After getting board approval that November for a $90,000 pilot program to serve three trial organizations — Inclusive Action for the City, LA Más, and LA Compost — and to learn from those organizations’ experiences, Durfee’s staff came back to the board with a proposal for the full Lark Awards, which was approved in July 2021. Applications for the first cohort opened in November. In March, Durfee’s board voted to increase the inaugural cohort to 15, and two months later, the initial group of Lark Award winners was announced.

Why did Durfee move so quickly to get the Lark Awards off the ground? “One of the things that we’re talking about internally is the importance of common sense,” said Peeps, which in this case meant not getting “mired down in proving what we can see in front of us (nonprofit employee stress and burnout) before we decide to do something about it.” 

Although Durfee didn’t choose to conduct multiple studies or surveys before moving the money, Peeps said the funder did learn from the experiences of its pilot program awardees. 

“They came back and said it was hard to spend money on yourself when you’ve never had the capacity, much less the instruction, to do so,” she said. “It’s hard not just to put money directly into programs.” When given the funds and the encouragement to spend them on activities or items that provided personal, not professional, fulfillment, staff at the pilot nonprofits indulged in activities including time with family and a staff camping trip. Others opted for time away from the colleagues they interact with every day. One staffer used her Lark pilot funds to buy books for herself. 

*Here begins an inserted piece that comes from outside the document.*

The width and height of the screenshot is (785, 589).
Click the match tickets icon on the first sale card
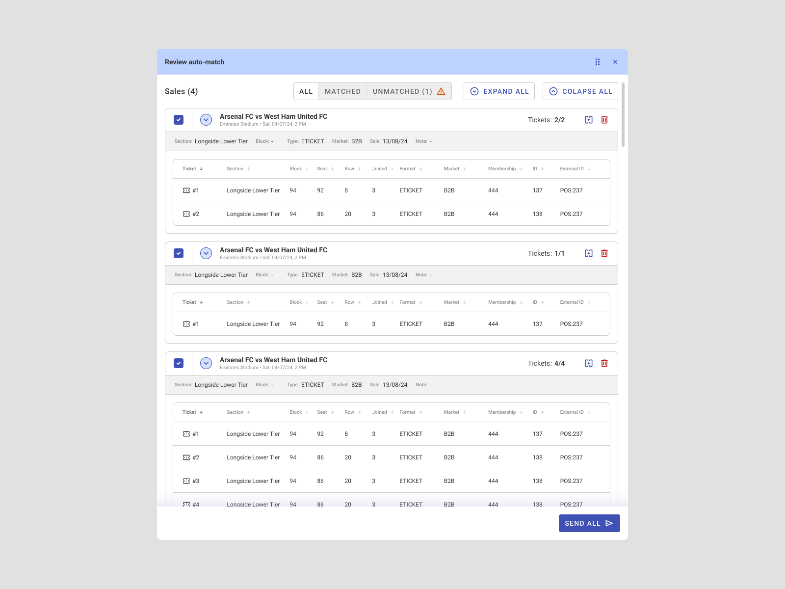[588, 119]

“She had never bought books in her whole life,” Peeps said, “and for her, that was an amazing luxury, to be able to buy books.”

One surprising result of the pilot program, Peeps said, was that pilot groups commenced first-of-their kind conversations about how staff are doing and what they need to feel supported. One of the groups, for example, radically changed its vacation policy, now encouraging staff to take a minimum of 10 days’ vacation while simultaneously offering unlimited vacation. Another innovation was a decision to have everyone take a break simultaneously so staff weren’t faced with the prospect of either answering emails while trying to rest and relax or returning to an overflowing inbox and frustrated coworkers. 

Some of the pilot nonprofits’ responses to receiving money to care for their teams “were more radical than I thought they would be,” Peeps said. 

At least some other funders are intrigued by the example the project is setting. Since the Lark Awards announcement, Peeps said, Durfee has been contacted by several other funders, including large community foundations and a smaller, family-run organization — and at least a few of those funders got in touch after being approached by their own grantees. 

The idea to call Durfee about its Lark Awards “didn’t come from foundation to foundation. It came from nonprofit to foundation,” Peeps said. “So I think there’s a cultural change. Nonprofits are feeling a little bit more empowered to speak up for themselves. When we started our sabbatical program 26 years ago, that was not the case.”